No entanto, em junho do corrente ano, o presidente do Senado
Federal endereçou reclamação ao Supremo questionando o modelo adotado
pela Petrobras para o desinvestimento, alegando que a separação dos
ativos em empresas subsidiárias, que denominou de 'empresas-ponte', com a
subsequente alienação do controle das mesmas, implicaria no esvaziamento do
objeto da 'empresa-mãe' e na extinção parcial da holding, o que exigiria a
prévia autorização legislativa.
A Petrobras vem sustentando que o modelo de venda adotado é
compatível e não viola o entendimento da Corte, sendo perfeitamente adequado
aos fins a que se destina. Alega, ainda, que o programa de desinvestimento que
promove, inclusive o de venda de algumas de suas refinarias, se dá em
decorrência de um acordo celebrado com o Conselho Administrativo de Defesa
Econômica - CADE, tendo em vista os imperativos de abertura do mercado e que o
processo seletivo adotado foi devidamente referendado pelo Tribunal de
Contas da União - TCU. Até o momento, três dos onze ministros do STF
votaram a favor da necessidade de prévia autorização legislativa.
A posição defendida pela Petrobras nos parece a mais acertada, pois
não se trata de privatização ou extinção parcial da estatal e sim de venda de
ativos, procedimento normal e corriqueiro na vida das empresas, inclusive nas
sociedades de economia mista que desenvolvem atividades econômicas e que
competem no mercado em igualdade de condições com empresas privadas.O modelo
societário escolhido deve ser entendido, apenas, como um instrumento legal
capaz de dar maior transparência ao processo de venda dos ativos e segurança
jurídica ao investidor.
Espera-se, assim, que a decisão parcial do STF seja revertida em plenário, mas,
independentemente da discussão e do desfecho do julgamento, a possibilidade de
a Petrobras desinvestir ou deixar de exercer, total ou parcialmente,
a atividade de refino de petróleo no país merece atenção e alguns cuidados. Com
o desinvestimento, a regulação deverá contemplar obrigações especificas de
atualização e expansão das unidades negociadas, bem como assegurar a
continuidade do abastecimento do mercado na zona de influência das refinarias
vendidas. Além disso, a ANP, juntamente com os órgãos de defesa da
concorrência,deverá estabelecer normas para que a transição do monopólio
estatal do refino para um regime de competição se dê de forma adequada,
evitando a constituição de novas posições dominantes no setor.
Algumas alternativas seriam viáveis para o desinvestimento pretendido
pela Petrobras; (i) a venda direta do ativo (as próprias refinarias); (ii)

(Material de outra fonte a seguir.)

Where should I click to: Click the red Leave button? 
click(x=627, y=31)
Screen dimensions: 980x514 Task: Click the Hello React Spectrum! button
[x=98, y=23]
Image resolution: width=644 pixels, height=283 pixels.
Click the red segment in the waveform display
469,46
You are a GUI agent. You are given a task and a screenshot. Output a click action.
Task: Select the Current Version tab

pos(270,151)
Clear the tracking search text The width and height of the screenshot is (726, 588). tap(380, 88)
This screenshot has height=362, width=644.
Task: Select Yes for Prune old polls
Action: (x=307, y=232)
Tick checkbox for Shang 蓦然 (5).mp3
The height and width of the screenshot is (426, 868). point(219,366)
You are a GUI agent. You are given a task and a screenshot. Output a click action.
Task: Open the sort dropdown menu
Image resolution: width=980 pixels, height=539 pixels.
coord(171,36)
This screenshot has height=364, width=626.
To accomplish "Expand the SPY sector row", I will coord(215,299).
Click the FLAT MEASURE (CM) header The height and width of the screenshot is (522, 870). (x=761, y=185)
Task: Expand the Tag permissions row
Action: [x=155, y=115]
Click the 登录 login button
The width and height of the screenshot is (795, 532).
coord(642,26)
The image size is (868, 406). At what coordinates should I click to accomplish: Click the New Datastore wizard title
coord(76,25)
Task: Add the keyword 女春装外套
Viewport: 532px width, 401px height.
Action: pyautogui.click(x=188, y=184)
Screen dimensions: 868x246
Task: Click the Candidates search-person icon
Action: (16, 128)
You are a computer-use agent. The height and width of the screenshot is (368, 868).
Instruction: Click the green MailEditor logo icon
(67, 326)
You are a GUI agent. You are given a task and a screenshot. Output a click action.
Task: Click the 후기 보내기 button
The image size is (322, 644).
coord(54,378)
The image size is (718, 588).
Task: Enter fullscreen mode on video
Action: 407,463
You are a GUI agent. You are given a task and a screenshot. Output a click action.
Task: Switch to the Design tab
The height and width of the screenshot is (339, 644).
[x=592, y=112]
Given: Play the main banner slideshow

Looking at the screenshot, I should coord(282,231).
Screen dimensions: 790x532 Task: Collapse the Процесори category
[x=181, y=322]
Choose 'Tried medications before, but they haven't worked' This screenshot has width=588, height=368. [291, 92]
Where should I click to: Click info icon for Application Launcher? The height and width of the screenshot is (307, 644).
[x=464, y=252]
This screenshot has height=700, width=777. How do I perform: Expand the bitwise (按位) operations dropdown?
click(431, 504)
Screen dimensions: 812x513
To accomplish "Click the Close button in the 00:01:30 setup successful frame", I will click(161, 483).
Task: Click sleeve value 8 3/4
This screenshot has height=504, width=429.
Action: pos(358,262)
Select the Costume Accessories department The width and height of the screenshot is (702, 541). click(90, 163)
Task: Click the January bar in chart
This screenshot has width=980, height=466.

a alienação do controle acionário da empresa subsidiária
da Petrobras que as detenha, ou; (iii) venda da participação
minoritária nas mesmas. A alternativa escolhida pela Petrobras foi a
referida no item (ii) acima, por ser mais eficiente e transparente no que diz
respeito aos direitos e obrigações envolvidos.
Assim, o modelo adotado prevê a alocação de um ou mais ativos em empresa ou
empresas a serem criadas, facilitando o processo de análise legal, regulatória,
fiscal e ambiental pelos interessados e tornando a aquisição mais atrativa.
Sendo a Petrobras uma sociedade de economia mista, órgão da
administração indireta da União, a alienação de sua participação nas
subsidiárias criadas deve se dar por licitação ou convite público, de
acordo com as normas legais e administrativas vigentes, garantindo-se a
isonomia e a transparência do processo, bem como a melhor oferta pelos ativos.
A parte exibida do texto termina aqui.